*Task to complete*:
Reproduce the following data verbatim, keeping every line intact and in its original order.

Extracted data entries
----------

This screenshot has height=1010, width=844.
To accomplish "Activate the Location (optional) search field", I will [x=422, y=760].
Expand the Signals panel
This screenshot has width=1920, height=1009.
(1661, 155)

----------

*Response to the task*:
This screenshot has height=1010, width=844.
To accomplish "Activate the Location (optional) search field", I will [x=422, y=760].
Expand the Signals panel
This screenshot has width=1920, height=1009.
(1661, 155)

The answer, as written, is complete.